Geiseln

Auszug aus « Geiseln », deutsche Übersetzung des Romans Otages von Nina Bouraoui, Elster & Salis, 2021

Ich kenne keine Gewalt und habe nie Gewalt erfahren, keine Ohrfeigen, keine Schläge mit dem Gürtel, keine Be­schimpfungen, nichts. Selbst die Gewalt in uns, die wir auf den anderen, auf die anderen übertragen, selbst die ist mir fremd.
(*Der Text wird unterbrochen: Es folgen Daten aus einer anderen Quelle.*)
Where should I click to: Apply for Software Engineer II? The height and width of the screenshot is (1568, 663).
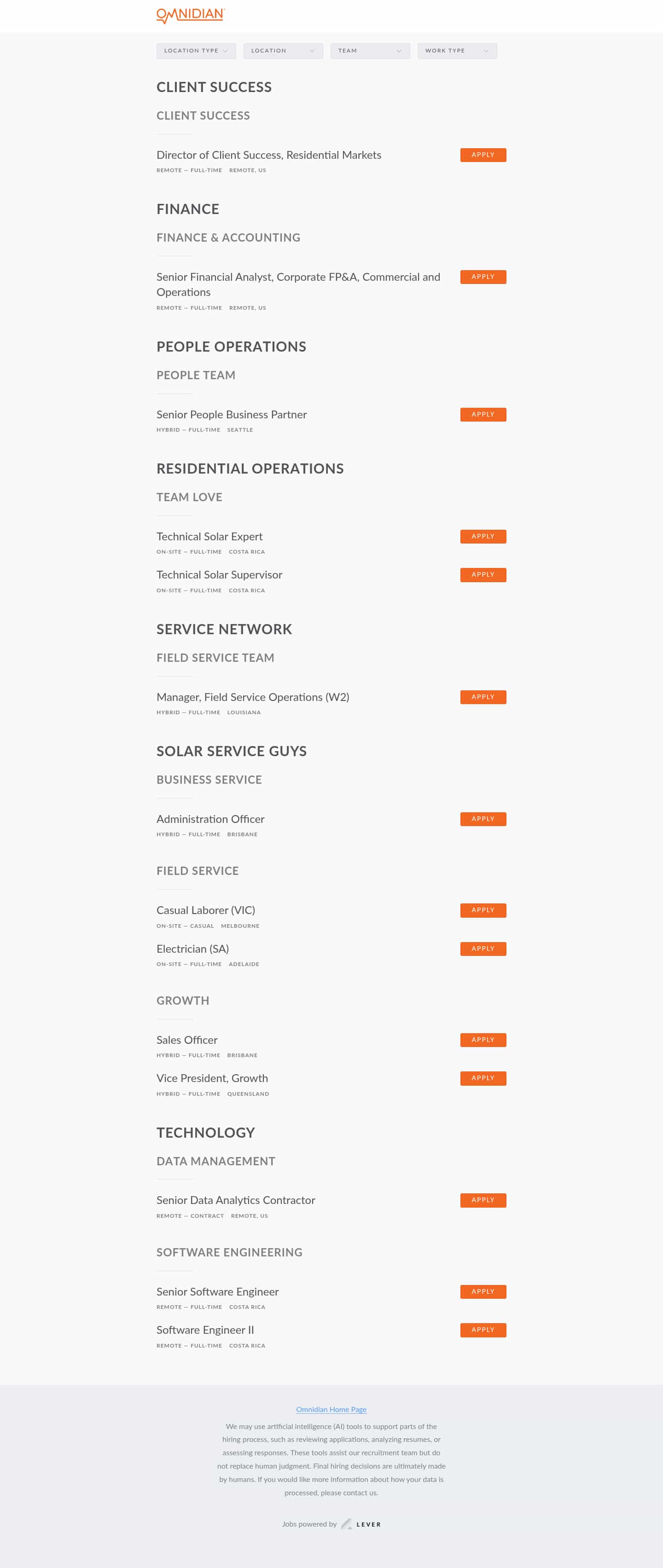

Das ist ein Glück, ein großes Glück. Wenigen von uns geht es so, das ist mir bewusst. Natürlich weiß ich von der Gewalt auf der Welt, aber sie geht mir nicht unter die Haut.
Ich habe meinen Schutzmantel, so bin ich nun mal: Ich erkenne das Böse. Ich lasse mich nicht vergiften. Ich habe mein Inneres zu einer Festung gemacht. Ich kenne jede Kammer, ich kenne jede Tür. Ich kann sie schließen, wenn ich sie schließen muss, öffnen, wenn ich sie öffnen muss. Das funktioniert gut.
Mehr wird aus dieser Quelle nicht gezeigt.